I have spent most dinners together with these families for about half a year now. The episodes are only half an hour here in Sweden so they are easy to fit in. Pretty often I watch two though. Three, no, when I do I feel like I have eaten too much candy or something.
It’s interesting watching a story which is differently shaped than the western template I am used to and fed up on. The dramaturgy is pretty much the same, but so much more of everything. It’s constantly over the top and most of the time totally predictable. Once I accepted that, it stopped being annoying and these people became my dinner friends.
I also find it fascinating watching something in a language which is absolutely foreign to me. No words related to anything I am familiar with. Not quite true, they often say bye bye, surprise is the same word pronounced in French, euro of course and taxi, taksi. Other than that it’s just sounds. I love it! And I now even have a few turkish words in my vocabulary.
The story this far has moved over a few years. Cihan and Gülseren’s love is of course inconvenient, to Gülseren even impossible. Cihan is persistent though. His marriage to Dilara is unhappy and unfriendly, although Dilara for the longest time wants to keep it for the status and the honor. Aside of this the dramas within and between the families just keeps coming. Now and then someone is in the hospital in life threatening conditions after severe accidents or shootings. They always survive miraculously and without complications though.
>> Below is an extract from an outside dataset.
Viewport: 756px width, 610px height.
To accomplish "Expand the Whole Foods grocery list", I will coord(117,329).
For the longest time you can’t tell if the actors are talented or not, as they keep acting the stereotype of the character, always being the same. But at around episode 90 of the first season something is happening.
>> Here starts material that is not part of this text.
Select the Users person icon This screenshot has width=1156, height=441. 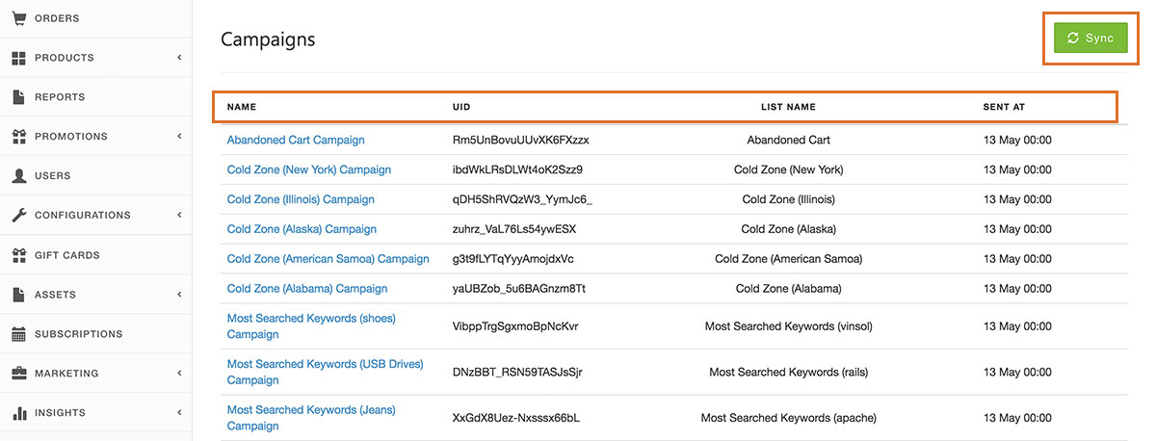coord(18,176)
The dad Özkan, who has been mean and pretty much stupid, is showing a vulnerable, exposed and very sad part of himself. You feel sorry for him and even start liking him. Dilara’s character is developing as well. She starts questioning herself, becomes softer, and realizes she is a very lonely woman.
There is especially one part of this story that really touches me. At Cihan and Dilara’s divorce they are thanking each other for the 20 years they had together, for better and for worse. And for being good parents to their children. Cihan, who is the one moving on, expresses time and time again how he will always be there for Dilara should she need it. And how crucial it is for him knowing what’s going on in her life, because that is what’s going on in his children’s life. In their children’s life. “Dilara, we will always be parents together”. He shows unusual responsibility and awareness about what it is being a parent.
Now, back to episode 85 season 2. I watch it the day before Christmas. Just one more before the Holidays. This is the episode where Cihan and Gülseren after years of back and fourth is finally marrying. The daughters are excited and Dilara has accepted the situation. Özkan is drinking heavily crying, as he wants his ex-wife back.
In the middle of the after-ceremony reception joy the usual drama continues and someone steps in with a gun. The room is filled with guests, but the bullet which is planned for Cihan’s son Ozan, hits Gülsüren as she in her goodness covers the son and gets shot in the stomach.
We didn’t see this one coming, but why not, this is Paramparça after all. Thinking their marriage will start with some month at the hospital. But that’s not what happens.
Gülseren dies. She dies. Just like that. She really dies. I can’t believe it. You can’t let the main female character get shot and die without planting it in some way, that’s not right!
The day before Christmas Gülseren dies, I don’t have any hot water and Christmas Eve morning my house is cold. And I can’t even see how the story is going to go on with Gülseren dead, that’s not even possible!
But as season 2 is120 episodes, the story continues. After the Holidays I took a deep breath and started watching again. Yes, it continues.
I have grown very fond of my dinner friends. And also the actors who I now can tell has depth and skills. But I will miss Gülseren. The warm angel with the good soul and the big heart. I will miss her dearly.